Safety pins are not meant to be passive—a furtive steel prick of conscience—hidden on a lapel like a secret handshake. They are tools of healing, kinetic kindness given to strangers, a means to spring into action.
They are to be freely offered in the name of Girl-Code:
To secure a hijab slipping from grace, and pull up restaurant restroom zippers on skinny jeans stressed to self-destruction, to raise the brim higher on an Easter Sunday crown, and bridge that third button gap in every blouse designed by man.

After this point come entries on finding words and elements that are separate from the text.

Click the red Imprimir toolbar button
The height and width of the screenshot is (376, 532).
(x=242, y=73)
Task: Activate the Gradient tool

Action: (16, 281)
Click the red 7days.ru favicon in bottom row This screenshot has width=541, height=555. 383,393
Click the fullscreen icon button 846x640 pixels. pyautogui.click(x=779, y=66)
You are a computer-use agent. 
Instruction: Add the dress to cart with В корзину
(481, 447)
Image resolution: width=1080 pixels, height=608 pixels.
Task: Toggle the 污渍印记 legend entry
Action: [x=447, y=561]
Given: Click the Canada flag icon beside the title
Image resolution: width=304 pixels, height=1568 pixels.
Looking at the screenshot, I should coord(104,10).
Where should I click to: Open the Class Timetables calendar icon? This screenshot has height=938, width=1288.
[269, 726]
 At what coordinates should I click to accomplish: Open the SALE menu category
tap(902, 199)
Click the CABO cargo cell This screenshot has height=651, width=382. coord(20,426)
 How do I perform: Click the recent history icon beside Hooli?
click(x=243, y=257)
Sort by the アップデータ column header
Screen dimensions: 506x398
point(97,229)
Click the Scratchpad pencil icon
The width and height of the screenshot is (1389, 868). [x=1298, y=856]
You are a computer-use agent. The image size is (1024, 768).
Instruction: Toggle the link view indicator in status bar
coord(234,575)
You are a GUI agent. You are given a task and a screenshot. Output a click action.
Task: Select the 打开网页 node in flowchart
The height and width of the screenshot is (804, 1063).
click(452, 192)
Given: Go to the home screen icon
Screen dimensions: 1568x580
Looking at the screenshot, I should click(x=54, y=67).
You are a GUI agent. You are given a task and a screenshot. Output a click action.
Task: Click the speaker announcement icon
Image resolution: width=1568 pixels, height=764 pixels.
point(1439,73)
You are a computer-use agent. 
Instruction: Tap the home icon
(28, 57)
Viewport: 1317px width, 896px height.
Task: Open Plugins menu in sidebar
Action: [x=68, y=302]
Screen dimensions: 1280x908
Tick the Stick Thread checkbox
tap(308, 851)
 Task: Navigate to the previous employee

A pin in stasis rusts closed.
Reattach a ruffle of a neighbor’s quinceañera gown, tend to a yarmulke where the satin has slid from the seam, extend the strap on the stiletto of a size fourteen queen.
Wear them with responsibility, with a woman’s vigilance, a first-aid-kit used long before the shine is noticed on a collar. Safety pins are not a dormant decoration to define your clandestine tolerance—they are a conscious means to a mend.
How beautifully stated 🙂
Thank you, lady.
Reblogged this on L. V. Lewis and commented:
So very thoughtful and beautiful, Kira!
Thank you, LV. That means a lot to me.
Reblogged this on Nesie's Place and commented:
Well Said! 👍
Thank you, ma’am! And thank you for stopping by. Your blog is fun!
Wearing two-one on sweater, one on shirt (so it shows when I take my sweater off). Let’s all be sure to take other actions as well.
I usually wear seven, backstage. It’s a good number.
I am possibly the world’s least talented seamstress, but I will start carrying a small box of safety pins in my purse and find other ways to do tikkun olam (acts of kindness performed to perfect or repair the world). Just joined the ACLU.